Replacing a 'corrupt' database could keep patients from being stiffed.

ByABC News
June 29, 2009, 5:57 PM

June 30, 2009— -- Mary Reinbold Jerome doesn't know how much time she has left.

After being diagnosed with ovarian cancer in 2006, surgery and chemotherapy helped the Yonkers, N.Y., woman enter remission for more than a year. But the cancer recurred last October and Jerome is fighting for her life once more.

No matter how this new battle ends, Jerome said she's grateful for at least one victory: her struggles with her health insurance company will help bring about the demise of a database that critics say allowed insurers to routinely rip off patients who sought "out-of-network" care -- medical care outside of a patient's insurance company network.

While insurance companies have defended the database containing market rates for hospital procedures -- run by a company known as Ingenix -- they nonetheless have agreed to provide millions of dollars to discontinue the database and create a new, independent one in its place. Government officials told ABCNews.com that they are optimistic that the new database will be in operation by early next year.

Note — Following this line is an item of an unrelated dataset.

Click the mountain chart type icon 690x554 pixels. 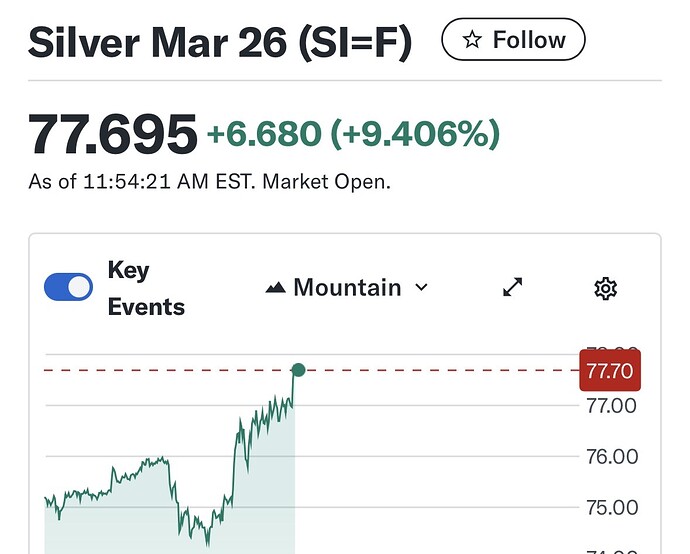276,288
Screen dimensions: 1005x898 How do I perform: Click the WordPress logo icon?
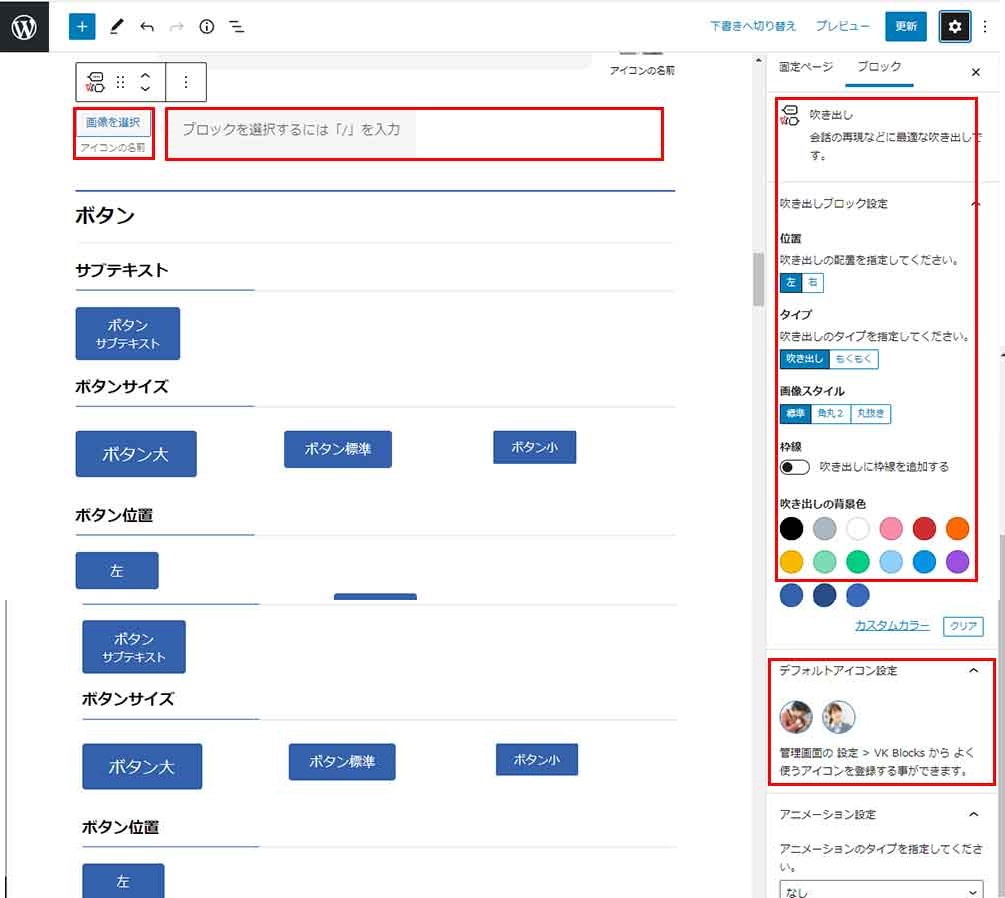[24, 27]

"I'm just thrilled, in a funny way," said Jerome. The 65-year-old woman said that at one point, her medical bills rose to $50,000 because of her insurer's stingy reimbursement practices.

"It's given meaning to my terminally ill diagnosis," she said. "It makes me feel like I fought a battle that should have been fought, even though I was at the weakest and lowest point of my life."

The database that won the ire of patients like Jerome, lawmakers and law enforcement officials is run by Ingenix, a subsidiary of health insurer UnitedHealth Group Inc.

The Ingenix database is used widely by health insurance companies to determine what the rates for various health care services should be.

But critics argue that Ingenix and the insurance companies that use it systematically underestimate the costs of services. That means consumers like Jerome are left making up the difference between what doctors charge and what insurance companies pay.